Palabras clave: cuento, acompañamiento

A Lucky

 


Rosario abrazaba con sus manos las de Luz, con esa seda que la amistad había hilvanado con los años. La piel, como tela de cebolla, resaltaba todavía más sus dedos huesudos y largos; despertaban del engarrotamiento cuando otra mano, como la de Rosario ahora, acariciaba la palma y los devolvía a su largueza original. A pesar de ello, Luz jamás permitía la falta de una buena manicura: la cutícula debidamente recortada, las uñas limadas casi al borde de la yema para evitar rasguñarse. El trabajo terminaba con la elección correcta del barniz: cobre, rojo vino o rojo encendido, y solía rematar pintando las uñas con esmero.Quizá la manicura se piense como una vanidad inútil si ya ella no podía moverse ni presumirla, pero para Luz la higiene y el arreglo personal diarios no eran negociables. Ella elegía su vestimenta, zapatos, accesorios, perfume y colores para el maquillaje. ¡Cuidado de no ejecutar las indicaciones!, porque entonces se corría el riesgo de recibir al menos una patada o un pisotón con el tacón, que eran las formas de amonestar a la persona poco avispada.

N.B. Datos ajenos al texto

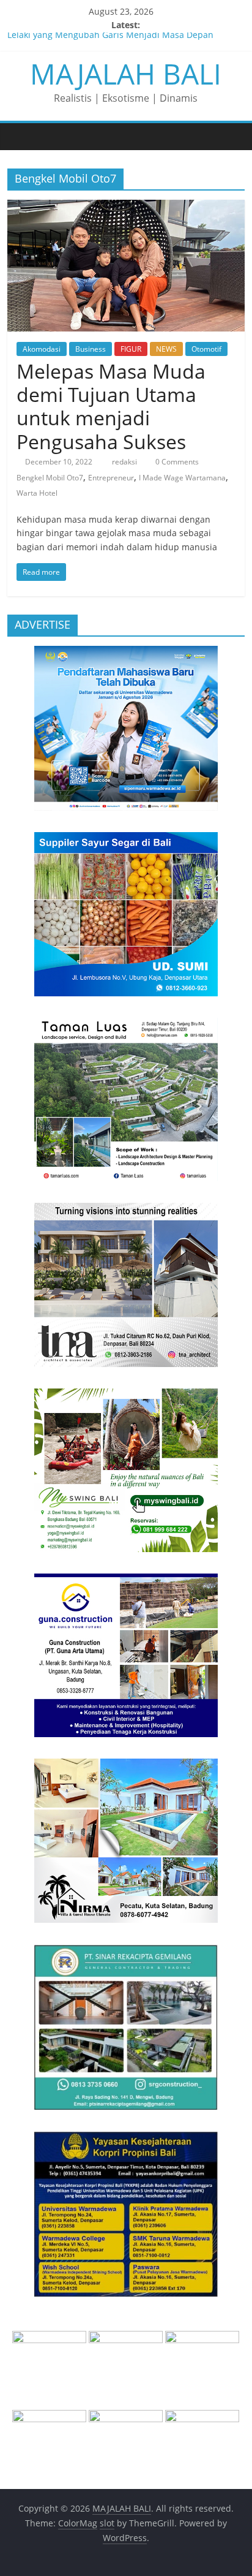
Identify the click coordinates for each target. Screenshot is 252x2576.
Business (90, 349)
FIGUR (130, 349)
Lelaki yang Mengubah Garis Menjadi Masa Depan (110, 39)
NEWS (166, 349)
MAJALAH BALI (125, 74)
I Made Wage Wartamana (182, 477)
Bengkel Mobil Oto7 (50, 477)
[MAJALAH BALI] (19, 136)
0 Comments (176, 461)
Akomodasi (42, 349)
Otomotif (206, 349)
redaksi (125, 461)
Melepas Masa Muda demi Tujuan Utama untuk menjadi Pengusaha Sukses (111, 406)
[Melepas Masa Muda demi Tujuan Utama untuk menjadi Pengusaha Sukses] (125, 207)
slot (107, 2523)
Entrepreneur (111, 477)
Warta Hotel (37, 493)
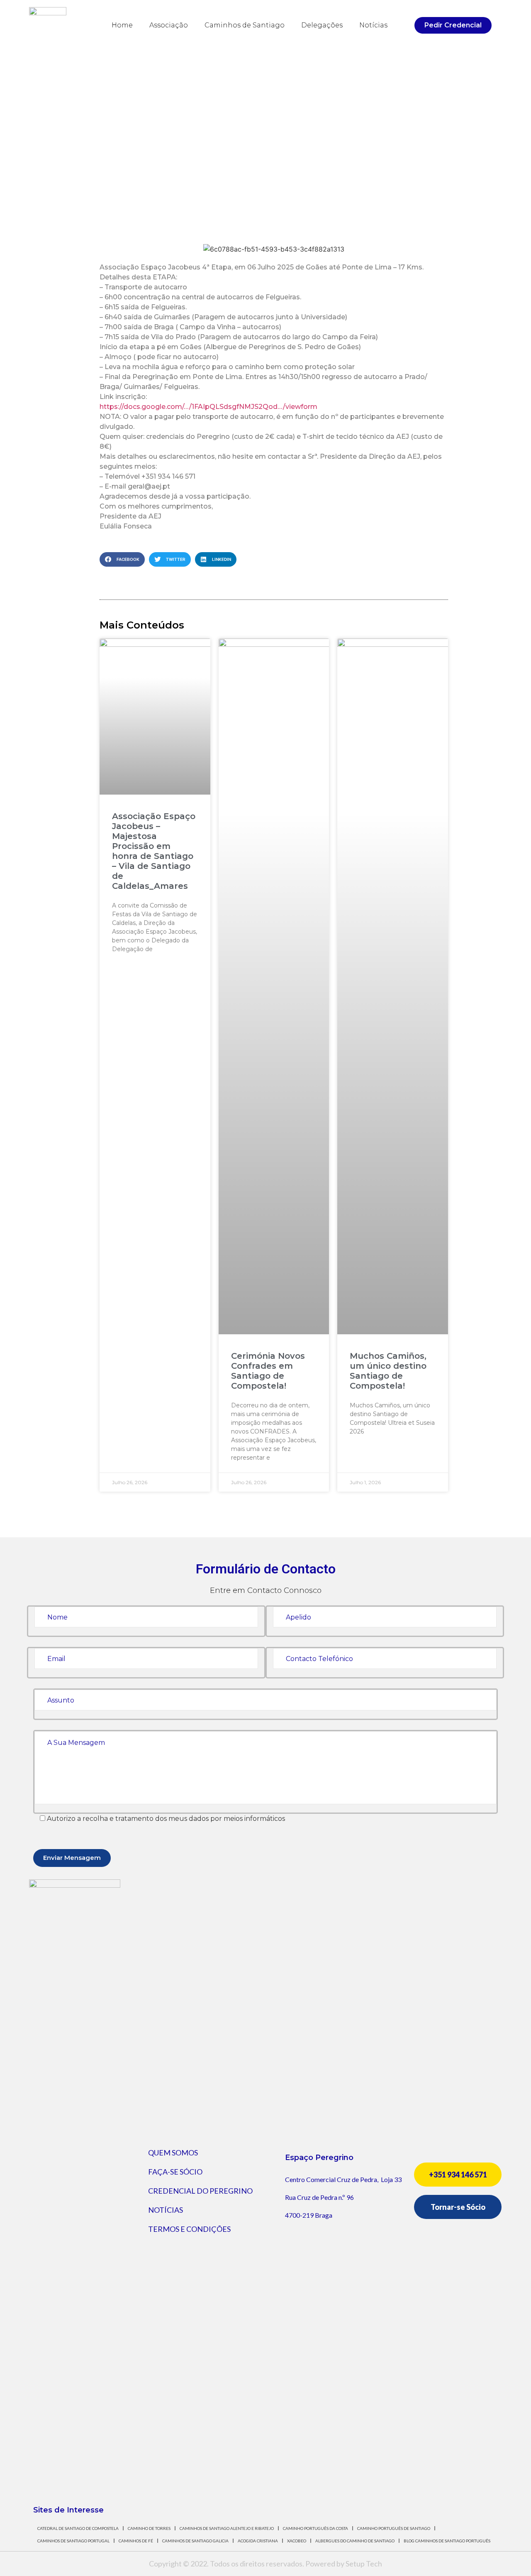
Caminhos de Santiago (245, 25)
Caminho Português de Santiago (393, 2528)
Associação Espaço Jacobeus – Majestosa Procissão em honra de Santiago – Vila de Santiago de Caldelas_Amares (153, 851)
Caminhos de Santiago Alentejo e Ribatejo (227, 2528)
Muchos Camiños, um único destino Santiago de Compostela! (388, 1371)
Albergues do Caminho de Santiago (355, 2540)
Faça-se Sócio (175, 2171)
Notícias (373, 25)
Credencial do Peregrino (200, 2190)
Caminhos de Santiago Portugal (73, 2540)
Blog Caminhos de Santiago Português (447, 2540)
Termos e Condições (189, 2229)
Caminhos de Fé (136, 2540)
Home (122, 25)
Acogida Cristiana (258, 2540)
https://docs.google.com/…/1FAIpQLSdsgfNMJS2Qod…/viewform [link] (208, 407)
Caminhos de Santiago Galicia (195, 2540)
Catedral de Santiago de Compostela (78, 2528)
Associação (168, 25)
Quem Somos (173, 2152)
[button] (453, 25)
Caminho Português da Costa (315, 2528)
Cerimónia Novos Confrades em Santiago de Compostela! (268, 1371)
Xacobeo (296, 2540)
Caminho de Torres (149, 2528)
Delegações (322, 25)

El asunto del cabello fue un paso mayor. Si antes jugaba con los diferentes largos, los peinados y los colores de los tintes, el resultado no lograba convencerla desde que comenzó a depender de alguien más para hacer los rulos, el secado, las cepilladas para alcanzar la altura debida del crepé y el fleco correspondiente. Por ello, su decisión fue recortarlo para apenas descubrir las orejas. Ese fue el cambio que menos afectó el esmero diario de Luz por verse coqueta. El nuevo corte implicaba un cepillado ligero sin necesidad de usar la secadora, invertir tiempo ni provocarle enojos.

Rebasada toda frontera, la enfermedad había ocupado todo el cuerpo de Luz, antes activo, antes vivo, antes pleno. Su mente, en cambio, guardaba todo el esplendor de lucidez, sentimientos y memoria. De eso, Rosario era testigo y por ese motivo ella era la portadora de los últimos deseos de Luz: “Quiero liberarme de la cárcel que es este cuerpo. Mi cabeza es libre, pero yo estoy en una prisión”.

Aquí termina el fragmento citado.